Union fears new initiative is doomed to failure without massive investment


The government’s new National Careers Service has a mountain to climb if it is to deliver decent careers services for young people, according to UNISON.

With unemployment among 16-25 year olds at record levels, and more than a million young people struggling to find work, the union is warning the new service looks to be a flimsy replacement for the now decimated Connexions service.

At a time when youth unemployment is at a record high over 4000 careers professional have already lost their jobs and a further 4000 are at risk over the next year.  The government is intent on cutting public services and has ignored the interests of young people as well as potential employers and educators.

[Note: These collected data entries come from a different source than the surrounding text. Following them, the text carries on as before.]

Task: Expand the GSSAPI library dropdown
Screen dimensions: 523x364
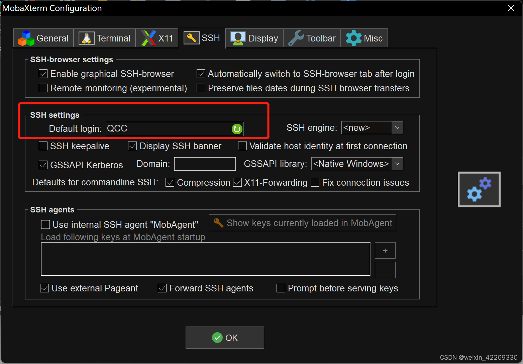Action: [x=397, y=164]
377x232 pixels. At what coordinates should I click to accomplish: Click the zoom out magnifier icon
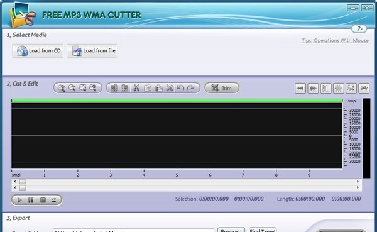coord(72,88)
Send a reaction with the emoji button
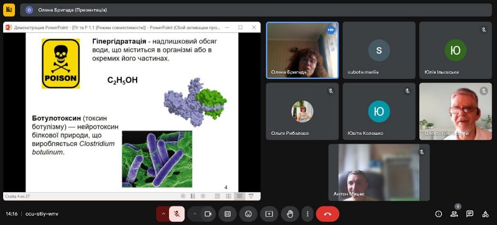 point(248,214)
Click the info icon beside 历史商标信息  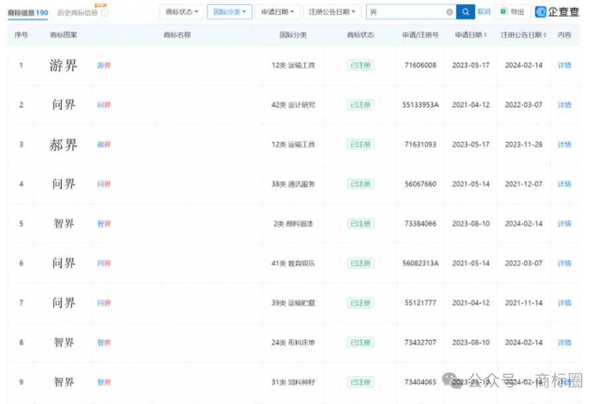105,13
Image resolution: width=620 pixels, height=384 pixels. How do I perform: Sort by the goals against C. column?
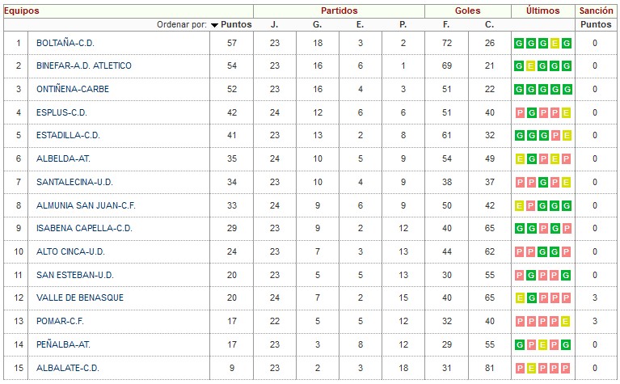(x=489, y=24)
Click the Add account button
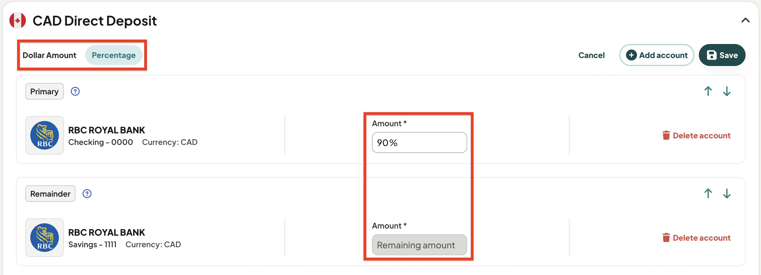Screen dimensions: 761x275 [656, 55]
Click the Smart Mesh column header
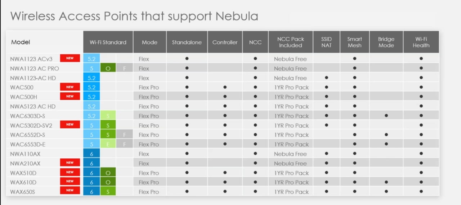The height and width of the screenshot is (205, 461). [354, 42]

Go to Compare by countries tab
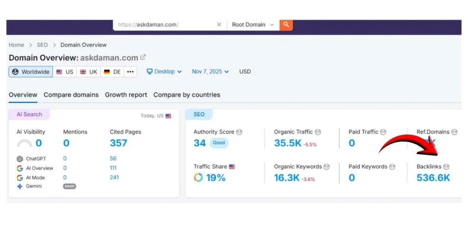(186, 95)
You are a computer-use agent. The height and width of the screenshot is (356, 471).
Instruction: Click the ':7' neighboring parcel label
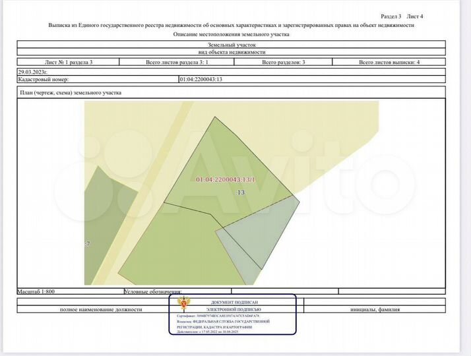(x=87, y=244)
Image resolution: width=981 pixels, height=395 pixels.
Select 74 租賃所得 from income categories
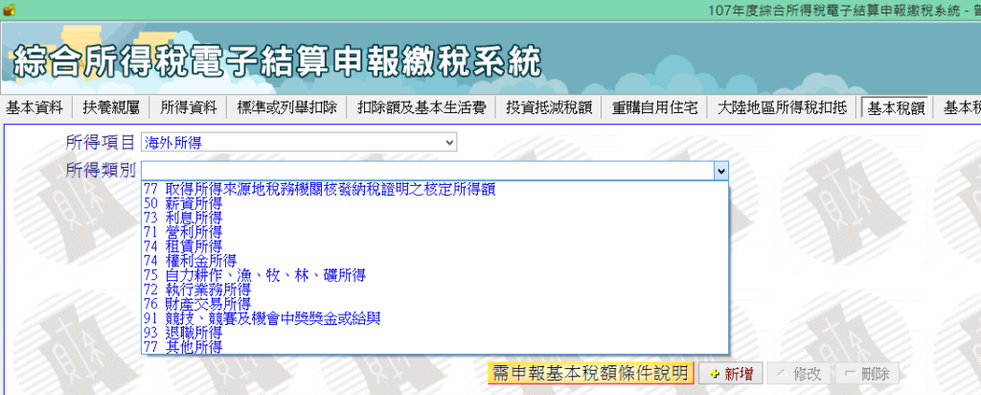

UNISON Head of Education Jon Richards said: “The government has handed over responsibility for providing careers advice to schools, but without the money to make it work. Many schools are totally unprepared and the National Careers Service will not fill the gap that is left.

“To make it worse the decimation of the Connexions service means that current careers advice for young people is a shambles in many areas. Just when our young people need it most, hundreds of thousands across England will have either very limited, or even no access to ‘face-to-face’ career guidance.

“The class of 2012 will be the least informed about their career options at a time when they need to know the most.”

Research by UNISON revealed that of 144 local authorities only 15 will maintain what the researchers termed as a “substantial” universal careers service, and at least a third have reduced or removed the universal element of the Connexions service. More than 100 councils have reduced staffing levels and 50 have closed Connexions centres.